It’s been about a month since Lincoln got his biliary drain placed. He was doing really well with it and adapting to life with the drain was honestly not that hard. Labs were looking good, so we actually went 2 whole weeks without seeing a doctor or getting poked! But it can’t all be good, so two days before our scheduled appointment to check on the tube, Lincoln got a fever.
Every fever means a trip to the ED, especially while we have this drain in place since it’s a major infection risk. We kept our appointment for the drain check but switched it to an inpatient procedure since we needed IV antibiotics for cholangitis. Lincoln had two fevers before the procedure and Tylenol perked him right back up each time.

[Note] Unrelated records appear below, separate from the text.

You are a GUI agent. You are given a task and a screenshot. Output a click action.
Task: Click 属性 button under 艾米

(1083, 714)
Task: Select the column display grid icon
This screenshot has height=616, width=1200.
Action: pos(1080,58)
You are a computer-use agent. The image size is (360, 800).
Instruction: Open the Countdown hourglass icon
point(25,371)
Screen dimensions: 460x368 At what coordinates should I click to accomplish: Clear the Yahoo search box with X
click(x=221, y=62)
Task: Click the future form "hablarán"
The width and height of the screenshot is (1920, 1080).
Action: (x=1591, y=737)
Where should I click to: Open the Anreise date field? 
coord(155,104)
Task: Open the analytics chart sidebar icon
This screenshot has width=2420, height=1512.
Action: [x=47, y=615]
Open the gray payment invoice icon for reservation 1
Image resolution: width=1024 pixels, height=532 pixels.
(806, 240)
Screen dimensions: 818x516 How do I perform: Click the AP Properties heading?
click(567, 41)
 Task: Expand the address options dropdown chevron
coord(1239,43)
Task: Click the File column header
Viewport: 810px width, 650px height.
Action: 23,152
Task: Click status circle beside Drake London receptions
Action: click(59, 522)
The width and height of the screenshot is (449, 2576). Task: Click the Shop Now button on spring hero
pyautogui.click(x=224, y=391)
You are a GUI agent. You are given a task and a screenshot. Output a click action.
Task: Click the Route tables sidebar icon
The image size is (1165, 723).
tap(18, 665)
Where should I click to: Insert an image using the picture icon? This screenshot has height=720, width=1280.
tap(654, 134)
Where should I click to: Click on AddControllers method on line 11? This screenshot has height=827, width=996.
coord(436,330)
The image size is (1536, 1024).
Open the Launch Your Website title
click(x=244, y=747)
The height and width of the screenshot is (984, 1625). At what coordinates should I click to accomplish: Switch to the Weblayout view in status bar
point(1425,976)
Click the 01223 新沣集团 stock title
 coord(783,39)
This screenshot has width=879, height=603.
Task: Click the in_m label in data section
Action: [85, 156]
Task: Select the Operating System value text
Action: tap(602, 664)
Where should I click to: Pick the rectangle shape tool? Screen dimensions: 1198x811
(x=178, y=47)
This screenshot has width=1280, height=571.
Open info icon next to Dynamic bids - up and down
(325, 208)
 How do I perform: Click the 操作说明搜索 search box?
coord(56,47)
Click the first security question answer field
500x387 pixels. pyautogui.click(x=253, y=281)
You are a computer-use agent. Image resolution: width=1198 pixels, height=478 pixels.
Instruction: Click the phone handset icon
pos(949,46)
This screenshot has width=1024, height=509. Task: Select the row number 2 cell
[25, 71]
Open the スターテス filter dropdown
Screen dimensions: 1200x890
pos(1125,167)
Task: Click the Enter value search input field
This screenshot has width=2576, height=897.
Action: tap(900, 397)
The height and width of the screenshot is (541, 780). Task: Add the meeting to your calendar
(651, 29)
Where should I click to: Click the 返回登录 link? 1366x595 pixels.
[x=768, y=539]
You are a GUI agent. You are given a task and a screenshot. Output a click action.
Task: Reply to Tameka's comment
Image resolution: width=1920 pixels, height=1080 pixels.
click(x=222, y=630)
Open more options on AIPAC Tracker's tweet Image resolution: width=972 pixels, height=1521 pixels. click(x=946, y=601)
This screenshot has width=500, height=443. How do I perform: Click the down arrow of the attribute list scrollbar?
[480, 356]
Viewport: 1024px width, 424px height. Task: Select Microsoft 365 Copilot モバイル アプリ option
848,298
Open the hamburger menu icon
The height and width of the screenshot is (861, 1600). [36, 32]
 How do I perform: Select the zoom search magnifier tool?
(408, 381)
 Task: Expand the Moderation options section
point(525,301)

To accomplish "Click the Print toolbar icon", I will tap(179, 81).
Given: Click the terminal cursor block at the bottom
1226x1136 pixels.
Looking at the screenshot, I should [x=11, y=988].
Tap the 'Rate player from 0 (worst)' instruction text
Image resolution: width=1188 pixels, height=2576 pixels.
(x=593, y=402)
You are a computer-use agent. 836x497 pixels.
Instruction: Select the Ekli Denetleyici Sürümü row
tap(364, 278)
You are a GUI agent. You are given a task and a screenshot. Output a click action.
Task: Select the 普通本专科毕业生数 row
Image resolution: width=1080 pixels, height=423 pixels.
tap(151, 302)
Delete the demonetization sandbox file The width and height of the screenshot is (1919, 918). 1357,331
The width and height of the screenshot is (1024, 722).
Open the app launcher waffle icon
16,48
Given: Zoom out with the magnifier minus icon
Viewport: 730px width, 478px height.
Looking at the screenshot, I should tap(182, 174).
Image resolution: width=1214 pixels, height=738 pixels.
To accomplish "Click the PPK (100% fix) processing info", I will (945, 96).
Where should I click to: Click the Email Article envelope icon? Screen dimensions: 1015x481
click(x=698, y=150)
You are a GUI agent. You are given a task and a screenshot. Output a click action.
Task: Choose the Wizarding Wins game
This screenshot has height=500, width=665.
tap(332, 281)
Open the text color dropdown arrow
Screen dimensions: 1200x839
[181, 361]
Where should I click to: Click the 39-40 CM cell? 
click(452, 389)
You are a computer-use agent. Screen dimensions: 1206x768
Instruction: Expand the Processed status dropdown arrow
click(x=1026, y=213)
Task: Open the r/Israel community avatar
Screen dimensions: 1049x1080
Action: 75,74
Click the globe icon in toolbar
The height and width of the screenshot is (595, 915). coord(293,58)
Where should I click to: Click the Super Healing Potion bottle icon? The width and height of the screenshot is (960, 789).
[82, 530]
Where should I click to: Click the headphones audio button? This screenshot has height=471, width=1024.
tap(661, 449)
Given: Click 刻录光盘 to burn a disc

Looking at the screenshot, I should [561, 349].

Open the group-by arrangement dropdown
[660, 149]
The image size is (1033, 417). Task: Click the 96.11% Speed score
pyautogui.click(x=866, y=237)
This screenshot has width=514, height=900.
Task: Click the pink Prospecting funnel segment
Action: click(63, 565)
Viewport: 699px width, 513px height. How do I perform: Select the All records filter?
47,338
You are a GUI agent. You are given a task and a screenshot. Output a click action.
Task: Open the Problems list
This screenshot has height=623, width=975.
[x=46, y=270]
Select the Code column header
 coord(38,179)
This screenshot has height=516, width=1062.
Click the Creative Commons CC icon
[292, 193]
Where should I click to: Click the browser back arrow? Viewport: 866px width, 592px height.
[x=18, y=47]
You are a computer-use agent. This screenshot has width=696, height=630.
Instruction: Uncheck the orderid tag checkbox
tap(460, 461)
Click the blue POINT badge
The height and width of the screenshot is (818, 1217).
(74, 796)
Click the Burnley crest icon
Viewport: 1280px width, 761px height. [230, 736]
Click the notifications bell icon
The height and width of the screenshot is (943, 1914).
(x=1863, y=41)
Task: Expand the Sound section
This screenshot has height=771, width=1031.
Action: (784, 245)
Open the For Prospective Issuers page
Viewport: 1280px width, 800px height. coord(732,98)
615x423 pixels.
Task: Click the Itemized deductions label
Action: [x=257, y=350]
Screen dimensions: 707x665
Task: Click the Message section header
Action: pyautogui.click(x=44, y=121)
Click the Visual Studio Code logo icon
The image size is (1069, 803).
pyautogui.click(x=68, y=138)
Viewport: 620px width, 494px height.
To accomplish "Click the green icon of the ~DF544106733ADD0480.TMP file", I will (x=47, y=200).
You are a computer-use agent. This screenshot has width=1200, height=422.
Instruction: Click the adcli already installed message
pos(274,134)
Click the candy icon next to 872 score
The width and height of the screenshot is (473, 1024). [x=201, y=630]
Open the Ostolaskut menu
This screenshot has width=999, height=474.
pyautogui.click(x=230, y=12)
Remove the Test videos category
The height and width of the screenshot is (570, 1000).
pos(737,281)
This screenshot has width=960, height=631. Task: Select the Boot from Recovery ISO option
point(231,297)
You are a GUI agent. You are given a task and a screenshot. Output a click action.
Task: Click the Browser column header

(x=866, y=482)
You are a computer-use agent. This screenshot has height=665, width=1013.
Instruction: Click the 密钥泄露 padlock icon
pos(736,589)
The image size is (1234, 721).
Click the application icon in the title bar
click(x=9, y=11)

Lincoln getting cholangitis again even with the drain is not unusual or “bad”. Of course, we don’t want him to get an infection but with narrowed vessels and a foreign object in his bile duct, it’s always a chance.
The day before the procedure we were told there was a 50% chance the tube would come out completely!! We were so excited, but not expecting it to actually happen. These tubes typically take a couple months to keep a vessel truly patent.
During the procedure, the physician noticed a different area of Lincoln’s bile duct was narrow and the area they already ballooned was not yet dilated enough. So, they opened up the vessel at the new narrowing and threaded a bigger tube through the bile duct to keep everything open. Lincoln did great and the site looked great!
Later that day after the procedure, Lincoln got another fever. While the team wasn’t crazy concerned since they knew Lincoln had cholangitis and they just stirred everything around looking and placing a new drain, they still drew blood cultures. This awarded us another few days in the hospital to continue IV antibiotics.
Lincoln did great the rest of the time in the hospital. We were there from Wednesday to Monday and definitely itching to go home. Lincoln gets so bored in the hospital so we try to spend as much time as we can outside, only coming back really to eat and get meds. Luckily he is the happiest boy and pushes through anything that comes his way.
The plan is still to check on the tube every 4-6wks. This does require Lincoln to get anesthesia and intubated each time and get IV antibiotics at least for 24hrs after the procedure. It’s a necessary evil that results in a wild and potentially busy 3ish months, but should help Lincoln in the long run.
We will get labs later this week when Lincoln finishes his treatment dose of oral antibiotics and see how he’s doing. Then, in 4wks we will be back in the hospital for a cholangiogram to check on Lincoln’s bile ducts!